Being able to sense the location of people can be beneficial if you visit a crowded, noisy, and chaotic place with your friends, such as a festival. Usually, for a good nightly experience, it is important that the group stays together. However, when everyone has different needs at different times (getting food, visiting the lavatory …) it becomes increasingly challenging to keep everyone together, which is contradictory to a joyful night out.
Thanks to GPS and mobile Internet, different solutions exist where the mobile phone of each friend communicates its GPS location to a server, which then forwards the location to all the other friends’ mobile devices. The problem with existing implementations, such as Google Latitude or Glympse, is that they use maps to communicate these locations. It is more than just inconvenient to read a map while walking through a dense crowd.

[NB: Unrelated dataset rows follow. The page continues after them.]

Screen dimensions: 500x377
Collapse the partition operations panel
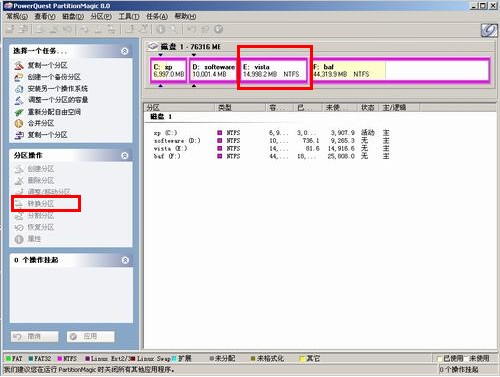[125, 156]
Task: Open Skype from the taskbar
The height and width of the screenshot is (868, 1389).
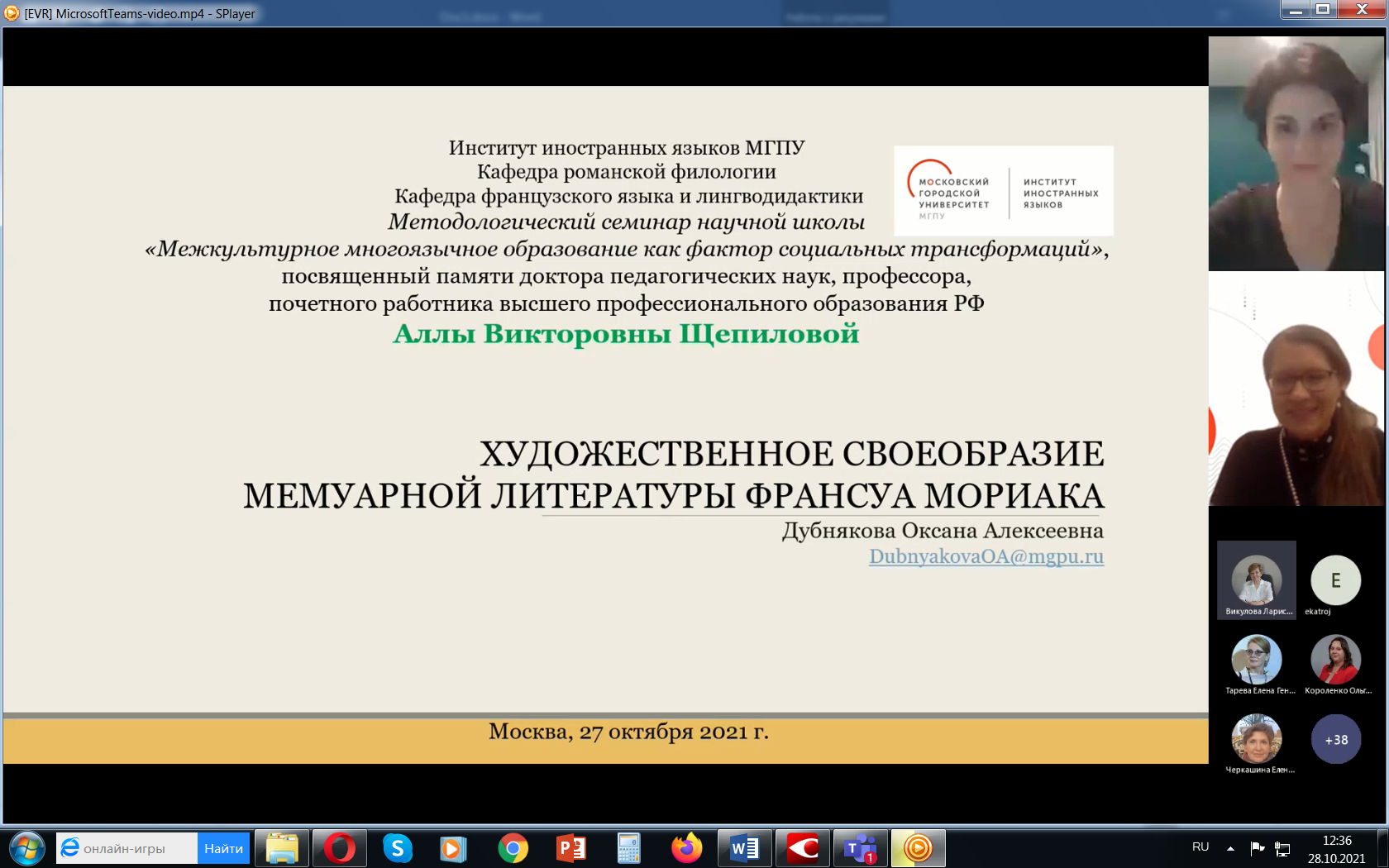Action: [x=398, y=848]
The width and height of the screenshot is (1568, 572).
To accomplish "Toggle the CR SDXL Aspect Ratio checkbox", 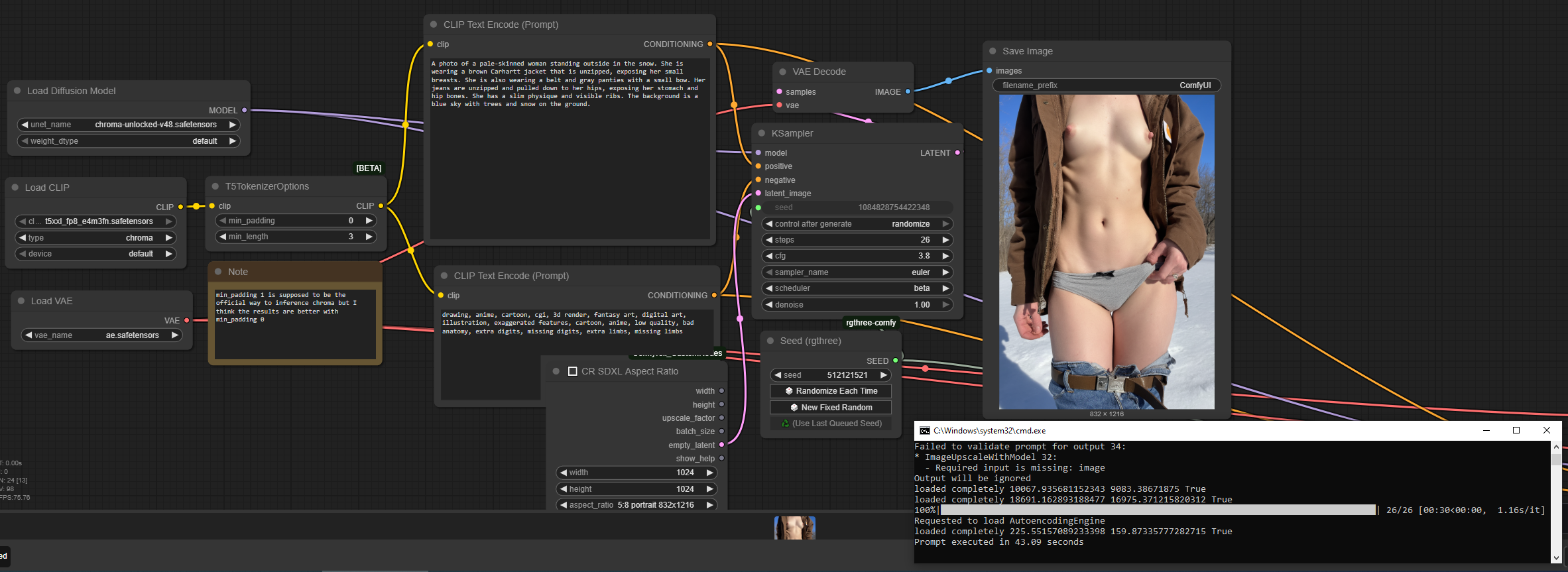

We therefore investigated whether the skin can be used to communicate the location of people and therefore be turned into a “friend sense”. Our solution is quite simple, as we wanted to implement it on everyday smartphones. The user can select to “follow” one of the friends. The application then calculates the relative location of this friend, such as “left-hand side”. This information is then encoded into vibration patterns. By learning the meaning of the patterns, the user can understand where the friend is without even taking the device out of the pocket.
We tested this concept on a festival with two groups à 6 friends each. Three of each group could sense the others while three only shared their locations. Over the night we repeatedly probed the participant’s mood and the subjective level of attention they devoted to keeping the group together. In both cases, we could find statistically significant differences between users and non-users of the “friend sense”. The friends that were able to sense the other were more relaxed, felt more confident, and subjectively devoted less attention to keep the group together.
More details on FriendSense and this study can be found in A Tactile Friend Sense for Keeping Groups Together, a work-in-progress to be published as part of the extended abstract of the CHI ’11 conference.